[Opening Data shown section]

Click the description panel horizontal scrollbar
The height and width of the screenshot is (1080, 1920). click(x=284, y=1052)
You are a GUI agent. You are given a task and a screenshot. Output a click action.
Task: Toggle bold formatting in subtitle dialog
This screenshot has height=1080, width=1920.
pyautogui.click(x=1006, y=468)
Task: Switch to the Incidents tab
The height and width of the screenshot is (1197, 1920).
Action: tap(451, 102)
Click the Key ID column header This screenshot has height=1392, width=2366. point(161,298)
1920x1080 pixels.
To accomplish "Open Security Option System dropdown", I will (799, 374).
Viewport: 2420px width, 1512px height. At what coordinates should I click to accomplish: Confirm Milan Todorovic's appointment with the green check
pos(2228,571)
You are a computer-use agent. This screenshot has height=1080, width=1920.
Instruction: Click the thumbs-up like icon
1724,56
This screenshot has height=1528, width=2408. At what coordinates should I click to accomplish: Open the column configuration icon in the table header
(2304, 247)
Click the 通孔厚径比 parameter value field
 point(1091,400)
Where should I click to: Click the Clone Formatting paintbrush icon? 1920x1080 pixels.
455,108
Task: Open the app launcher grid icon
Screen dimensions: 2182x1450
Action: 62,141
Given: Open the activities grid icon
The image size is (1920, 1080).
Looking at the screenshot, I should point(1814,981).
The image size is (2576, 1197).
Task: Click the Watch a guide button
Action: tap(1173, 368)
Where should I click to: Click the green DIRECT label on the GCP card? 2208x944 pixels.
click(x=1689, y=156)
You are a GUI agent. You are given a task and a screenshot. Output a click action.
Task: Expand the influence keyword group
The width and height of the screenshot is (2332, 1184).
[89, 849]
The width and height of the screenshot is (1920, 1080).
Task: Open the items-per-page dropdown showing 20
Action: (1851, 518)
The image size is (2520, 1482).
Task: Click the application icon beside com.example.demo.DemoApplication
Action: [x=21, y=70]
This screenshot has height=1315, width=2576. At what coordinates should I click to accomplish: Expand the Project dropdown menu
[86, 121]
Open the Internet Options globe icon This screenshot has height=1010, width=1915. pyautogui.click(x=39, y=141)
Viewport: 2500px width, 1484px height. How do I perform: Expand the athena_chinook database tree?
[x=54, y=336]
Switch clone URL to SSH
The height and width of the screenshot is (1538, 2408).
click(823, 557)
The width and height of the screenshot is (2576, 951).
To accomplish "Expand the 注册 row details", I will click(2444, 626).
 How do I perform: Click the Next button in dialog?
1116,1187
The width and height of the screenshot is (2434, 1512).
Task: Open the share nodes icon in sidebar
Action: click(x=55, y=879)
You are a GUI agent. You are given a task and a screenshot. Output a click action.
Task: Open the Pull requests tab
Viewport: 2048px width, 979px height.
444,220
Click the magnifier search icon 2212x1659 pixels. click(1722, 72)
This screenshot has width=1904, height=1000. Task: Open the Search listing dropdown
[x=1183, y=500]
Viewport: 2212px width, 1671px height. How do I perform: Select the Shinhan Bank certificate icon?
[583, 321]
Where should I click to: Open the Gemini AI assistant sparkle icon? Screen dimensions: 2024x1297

[Closing Data shown section]

## [What the task requires]
Exactly and only the lines from the line containing "Viewport: 2500px width, 1484px" through the last line of the entries should be copied, both ends included.

## [Problem solution]
Viewport: 2500px width, 1484px height. How do I perform: Expand the athena_chinook database tree?
[x=54, y=336]
Switch clone URL to SSH
The height and width of the screenshot is (1538, 2408).
click(823, 557)
The width and height of the screenshot is (2576, 951).
To accomplish "Expand the 注册 row details", I will click(2444, 626).
 How do I perform: Click the Next button in dialog?
1116,1187
The width and height of the screenshot is (2434, 1512).
Task: Open the share nodes icon in sidebar
Action: click(x=55, y=879)
You are a GUI agent. You are given a task and a screenshot. Output a click action.
Task: Open the Pull requests tab
Viewport: 2048px width, 979px height.
444,220
Click the magnifier search icon 2212x1659 pixels. click(1722, 72)
This screenshot has width=1904, height=1000. Task: Open the Search listing dropdown
[x=1183, y=500]
Viewport: 2212px width, 1671px height. How do I perform: Select the Shinhan Bank certificate icon?
[583, 321]
Where should I click to: Open the Gemini AI assistant sparkle icon? Screen dimensions: 2024x1297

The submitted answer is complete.